RICKIE LEE JONES at the Old Town School of Folk Music
September 19, 1999

By Randi Ostro

In the very Zen sense, Rickie Lee Jones was the essence of herself: quirky, baby voiced when singing and contemplative and stream of conscious when she spoke during her performance at the Old Town School of Folk Music on September 19, 1999.

The intimate setting encouraged an audience-performer dialog throughout the show, turning the performance into a conversation between friends and with occasional songs of whim. It was like inviting Rickie Lee over for tea and oh-by-the-way-there's-a guitar-sitting-over-there conversation

For Jones fans, the evening was a true treat, as she fielded questions from the audience. The question, "who is Chuckie?" received one of the few dismissive answers of "he's some guy." More evocative was the simply asked, "What's the story about Altas' Marker?," which inspired her to discuss the songwriting process and the struggles with meddlesome management who thought the song might not appeal to someone living in Illinois (a point Jones found especially ironic given that she is from Illinois!). Another song about a man named Sol who she knew from an L.A. jazz club and bumped into working at an adult bookstore as part of the welfare-to-work system drifted into a non-ending which she admitted still needed to be written. Or not, she concluded, pausing as she apparently pondered how the ongoing saga of Sol seemed to deserve nothing but indefinite futures and no ending.
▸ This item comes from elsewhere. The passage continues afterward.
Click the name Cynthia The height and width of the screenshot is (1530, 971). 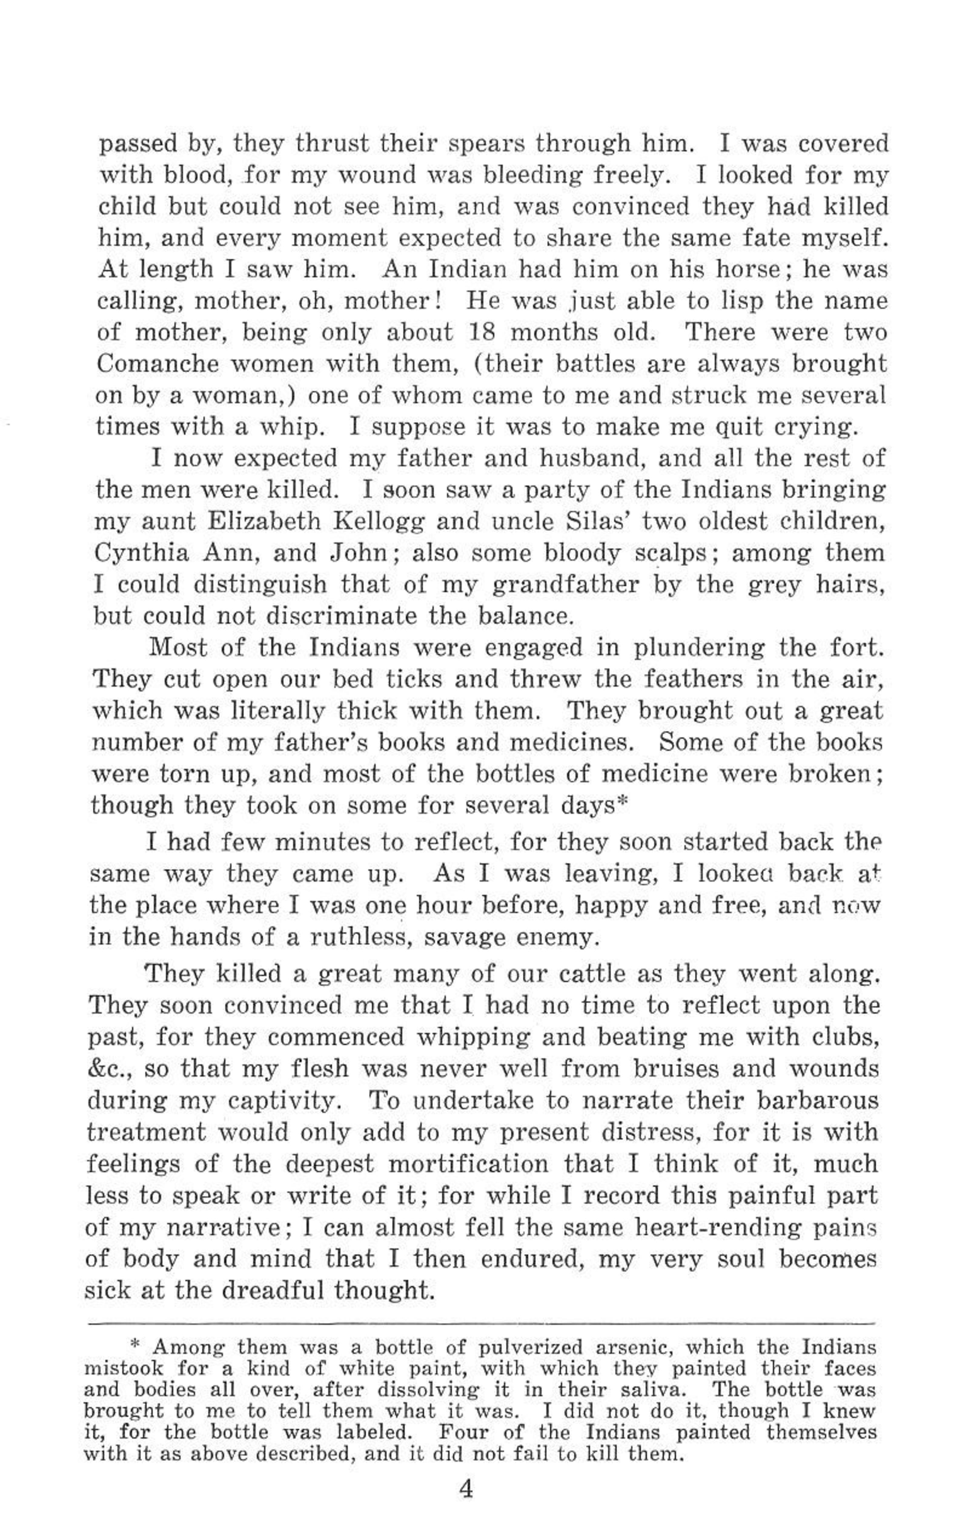(x=141, y=553)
She told the story of writing the lyrics to the song "Company" while working for a shipping company as a typist. With hints of the no-nonsense expectations of the job with possible connections to the Family, it's a wonder the beautifully soft song emerged in anything other than cement boots!

To closed eyes, at times she transformed herself into cabaret singer, with a smooth and breathy voice swirling around the microphone she stood behind. But to see her in the denim shirt and slip skirt with newly purchased Nike's, any fantasies of the tuxedo era quickly vanished.

She sang, spoke and joked for more than two hours, with a set at the piano and three songs she sang while accompanied by local pianist John Proulx as well.She stopped singing one song once she became bored with it and another she played the parts she could remember and stopped to look at scribbled notes when necessary. And then there was the scene from West Side Story during which she acted out several parts simultaneously and sang and danced a little.

This was the second performance of a two-night gig at the Old Town School of Folk Music which seats only about 300 people. I can't say what the previous night's concert was like, but my guess is that it was nothing at all like Sunday's show. The weekend certainly seemed to be a getaway for her during which her free spirit was set even more free.